Inspiration, and a code chart

by Michael S. Kaplan, published on 2008/11/03 10:01 -05:00, original URI: http://blogs.msdn.com/b/michkap/archive/2008/11/03/9029808.aspx

Way back in September after I did that presentation at the Internationalization and Unicode conference that I mentioned and provided the slides of in Behind the Proposed Change to Tamil in Unicode (five different ways), Scott sent me the following via the contact list:

I think that what Scott did here was excellent, and I did not note anything horribly wrong at all....

Because even though that is the secret hope I have for some of my talks (especially including this one), it is really awesome to see it spelled out in such a way.

The chart he provided was similar top but not the sam as the ones I provided in Learn Tamil in 30 Days (or something like that), and help people look at Tamil in Unicode the way that they might learn Tamil, something the simple code allocation chart would never be able to do -- in its own way something Uniciode cannot do without prioviding this same crucial bit of infomation in a familar form.

Thanks, Scott -- both for this and for supporting my non-interferece policies WRT Wikipedia! :-)

Which reminds me that I promised to talk more about some of the issues I didn't have time to cover in the talk. I'll be sure to get on that....

Michael, thanks again for the inspiration, and for your kind words.

I have recently revised the Tamil script Wikipedia page to add rows to the Unicode syllabary for syllables starting with J-, SS-, S-, H-, and KSS-, following a similar addition to the Tamil compound table earlier in the article.

I must admit, my knowledge of Tamil script is quite limited, and I have been drawing heavily on the work of others in additions to the Tamil script Wikipedia article. I have limited to the scope of the Unicode syllabary chart to those Tamil compounds listed earlier in the article, because I don't truly understand what ought to be listed in this page.

In particular, I have omitted the Tamil syllables containing U+0BB6, which are included in the Unicode 5.1 named sequences for Unicode, because I don't know why these compounds aren't mentioned earlier in the page.

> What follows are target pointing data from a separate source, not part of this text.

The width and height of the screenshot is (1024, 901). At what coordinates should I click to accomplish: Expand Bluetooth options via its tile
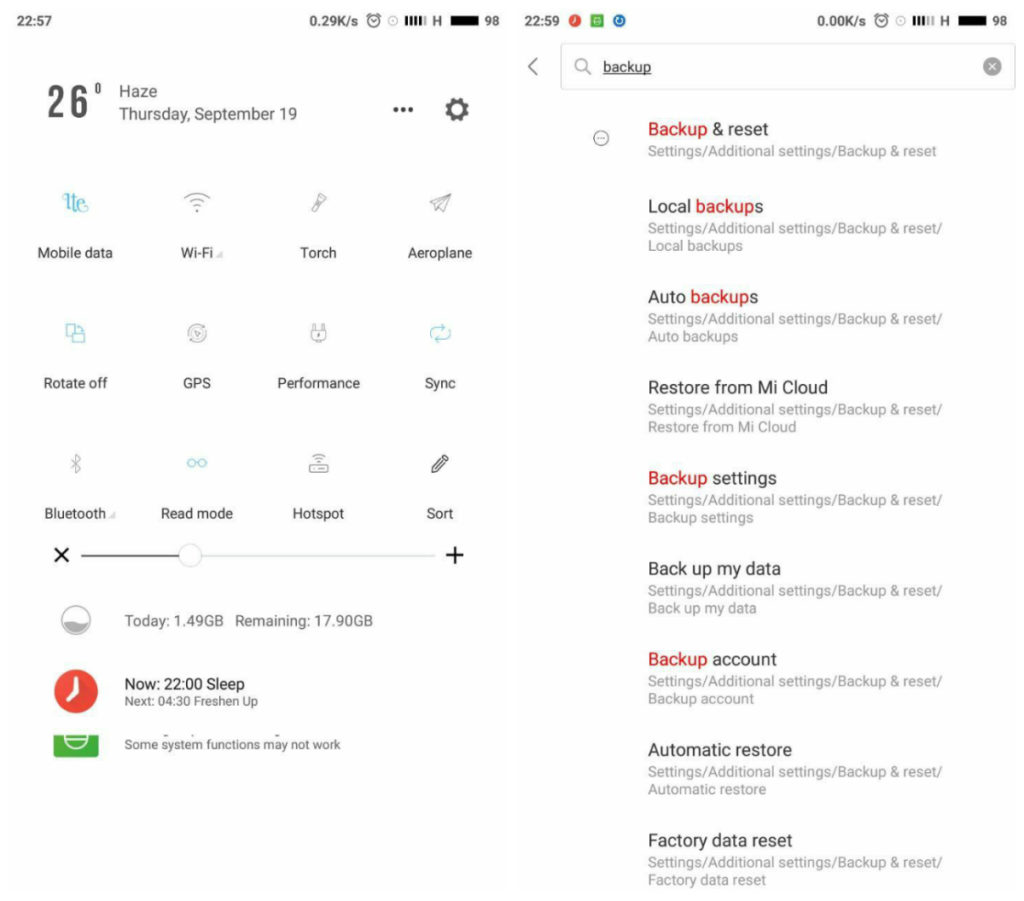(x=76, y=464)

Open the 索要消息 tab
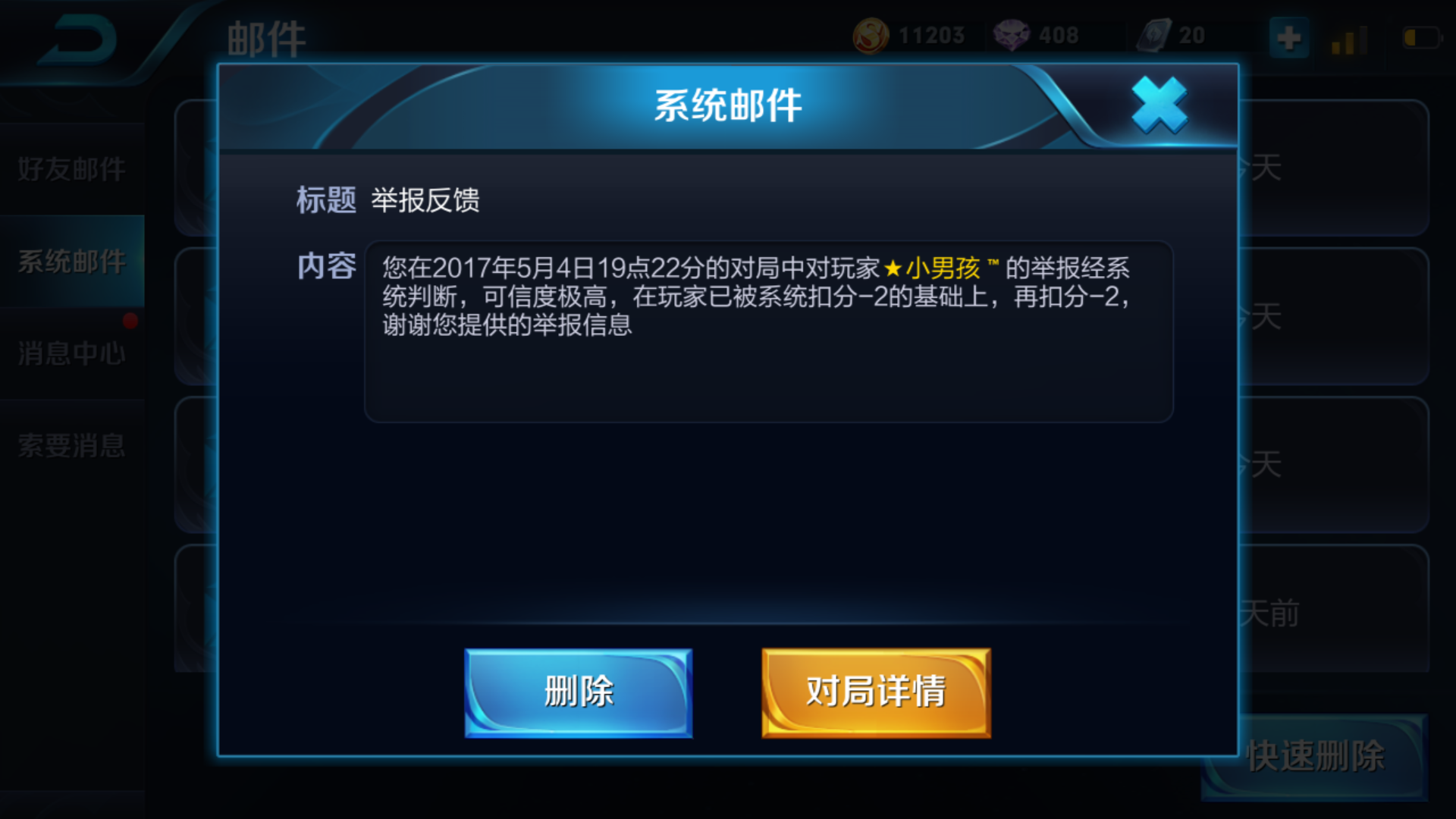coord(72,446)
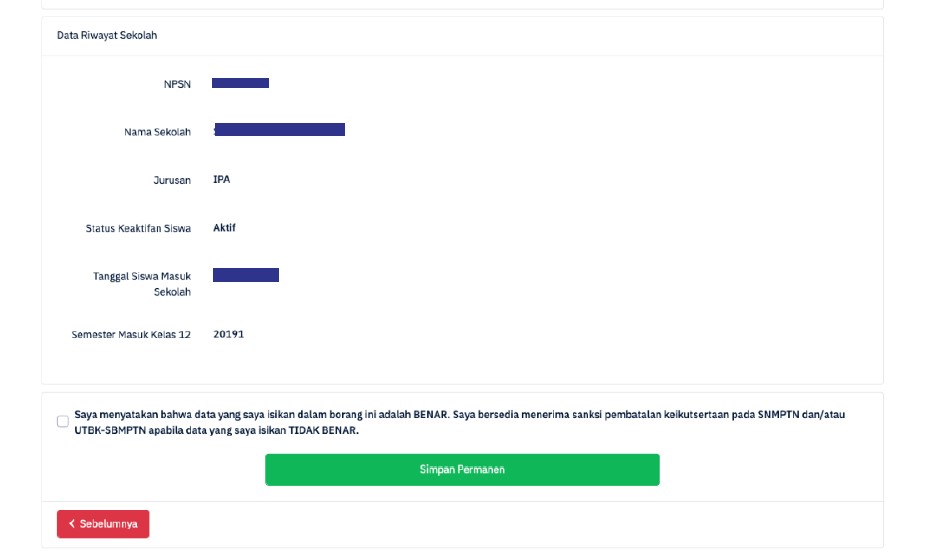This screenshot has width=952, height=558.
Task: Select the IPA jurusan value
Action: [x=222, y=179]
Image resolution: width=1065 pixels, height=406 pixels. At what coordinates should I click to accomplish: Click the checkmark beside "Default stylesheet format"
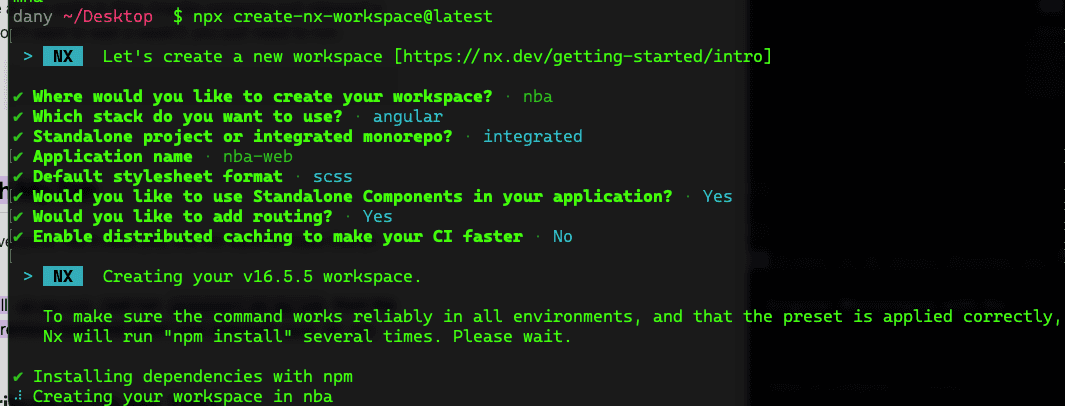(x=19, y=176)
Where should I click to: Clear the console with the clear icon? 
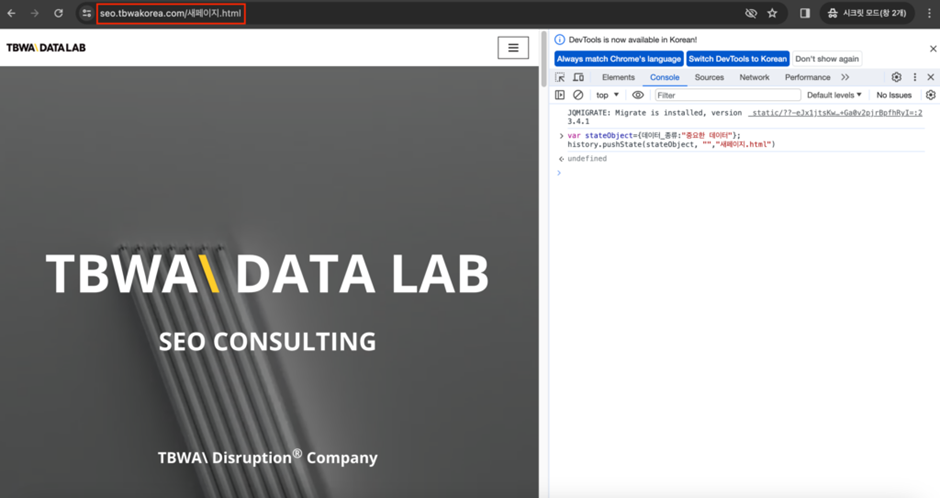(x=578, y=95)
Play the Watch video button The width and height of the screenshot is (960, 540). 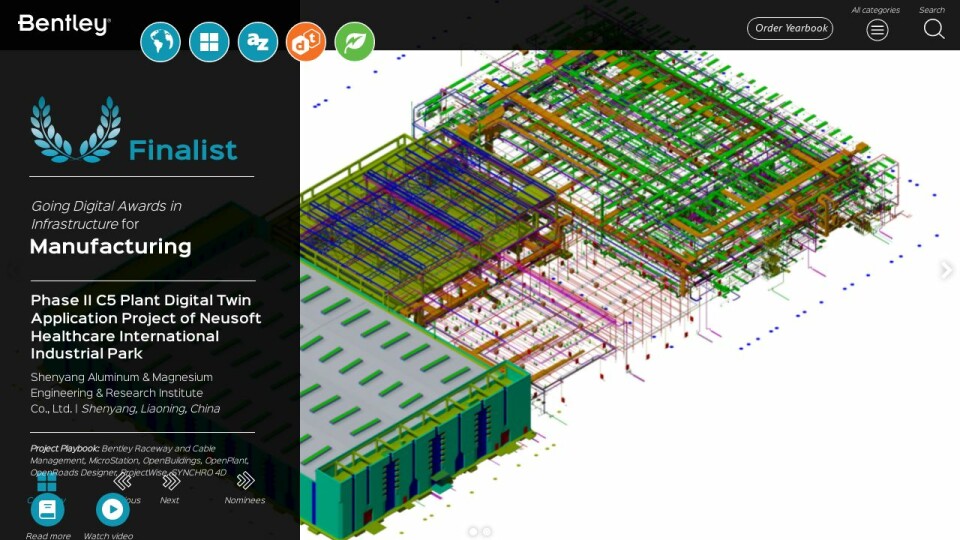pyautogui.click(x=112, y=510)
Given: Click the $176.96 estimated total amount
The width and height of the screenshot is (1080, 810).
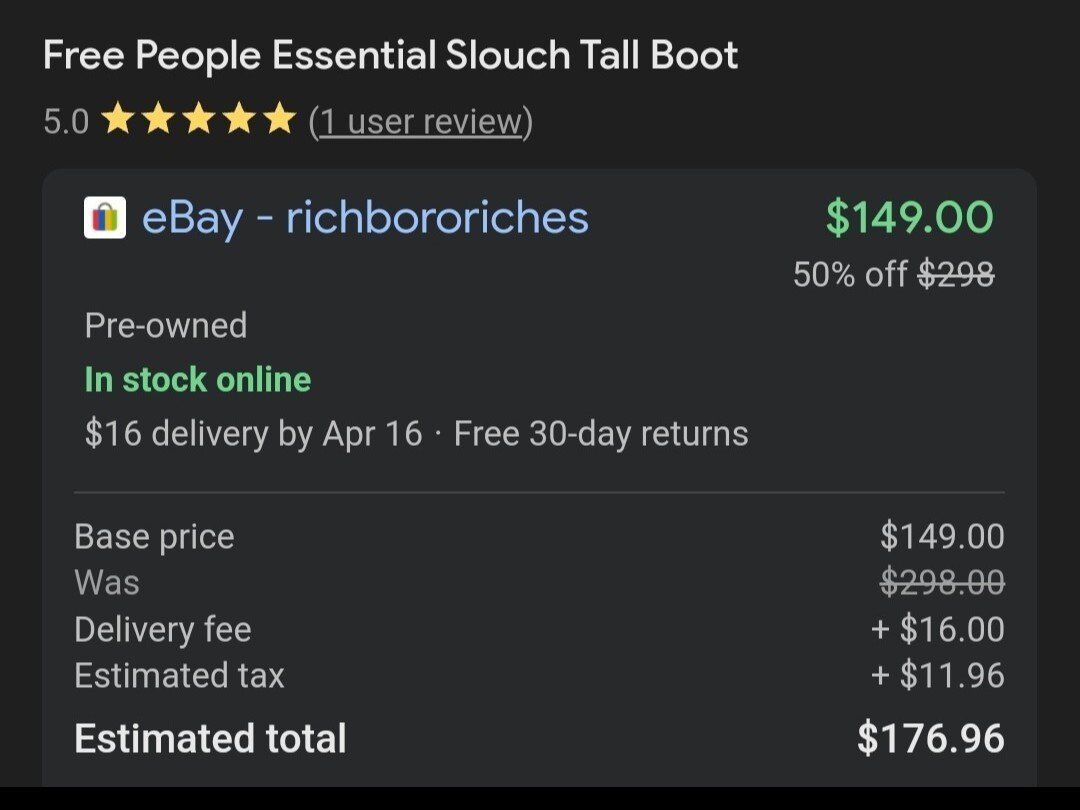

Are the used for transcribing words in other languages such as Hindi or Sanskrit? Are the used for writing minority languages that share the Tamil script? Are they historical characters no longer in modern use? Any of these reasons could make these characters politically sensitive. Does anyone know more about these characters?

I also omitted the named sequence for SHRII because it doesn't fit in the table format, and I don't undstand its usage or significance either.

Hi Scott,

we were told that SHRII is only being used in Sri Lanka (which is not how do they call the island, either), so it's significance is probably not the highest, though we learned it as a standard grandha letter - and it took me a while to figure out how could this one be written if you do not have the Tamil keyboard, so some might find it helpful to know it is SA+Virama+RA+II. This also suggest that you cannot put it into the syllabary table, unless you include it in the II (U+0B89) column only, leaving others empty (which seems as a quite good idea to me).

I'm not sure about the U+0BB6 either, but I will ask today at school if Michael does not cover it sooner...

Hello, I'm back. You can find pretty good information about SHA (U+0BB6) and how it relates to SHRII in the SHA proposal, which can be found at

http://std.dkuug.dk/jtc1/sc2/WG2/docs/n2617.pdf

For what I've found it, it is used very rarely, and for transcribing words (from Sanskrit etc.), and it belongs to the grantha characters. I don't think it is much more politically sensitive than other grantha characters.

Hope this helps :)